TASK :: Without pictures, output exactly the lines running from the line containing "Viewport: 602px width, 753px" to the end of the listing below.

SUPPLIED INFORMATION ::
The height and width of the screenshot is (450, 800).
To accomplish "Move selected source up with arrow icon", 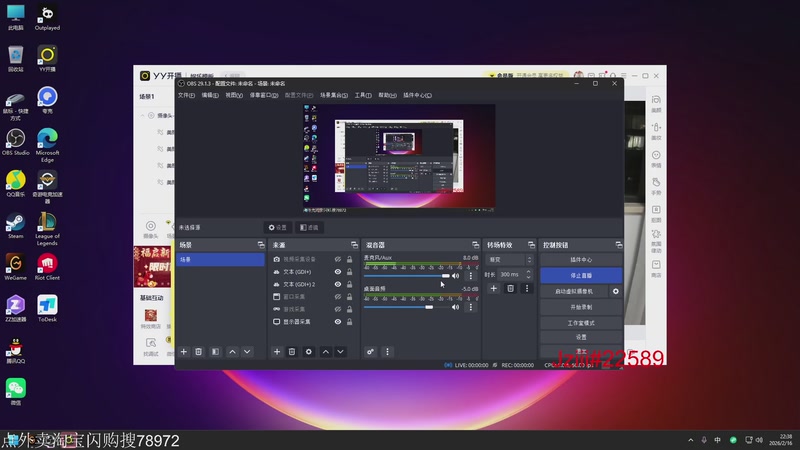I will click(325, 352).
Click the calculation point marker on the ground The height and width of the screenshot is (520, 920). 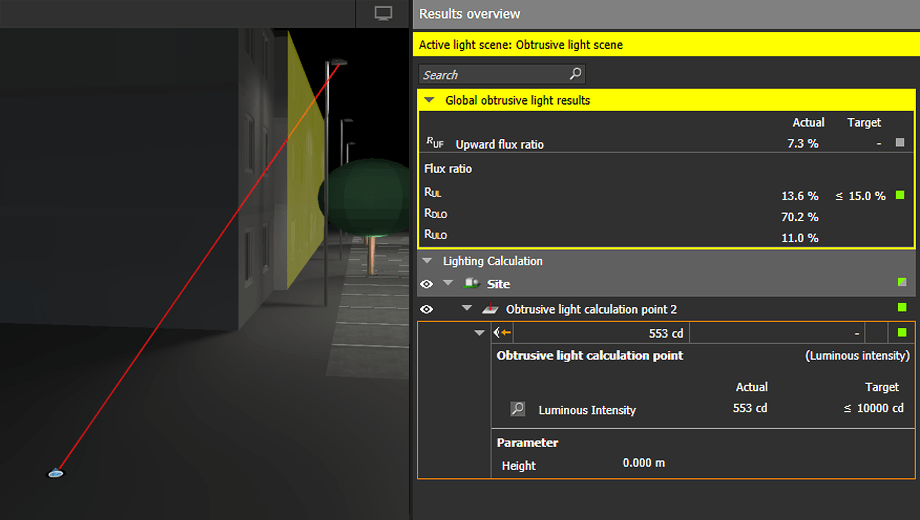(x=56, y=473)
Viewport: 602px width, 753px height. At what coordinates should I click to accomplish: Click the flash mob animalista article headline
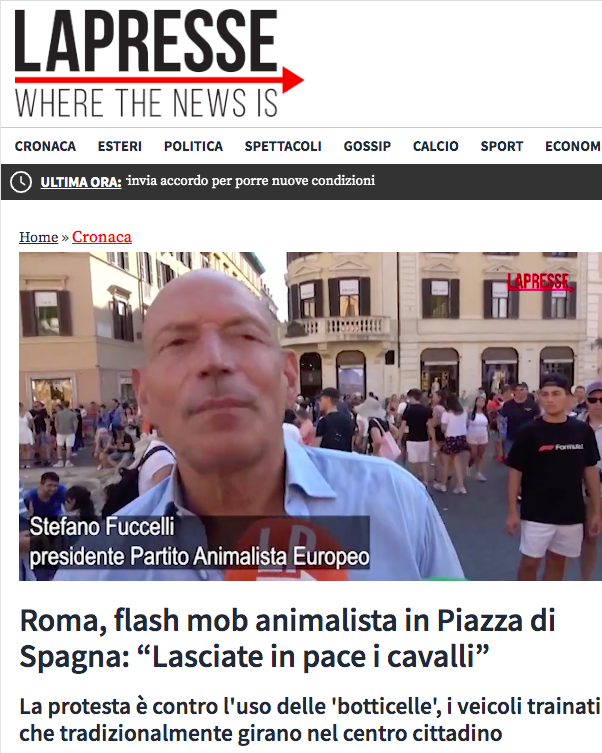click(x=287, y=638)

WRITTEN REPLY ::
Viewport: 602px width, 753px height. At what coordinates should I click to accomplish: Click the flash mob animalista article headline
click(x=287, y=638)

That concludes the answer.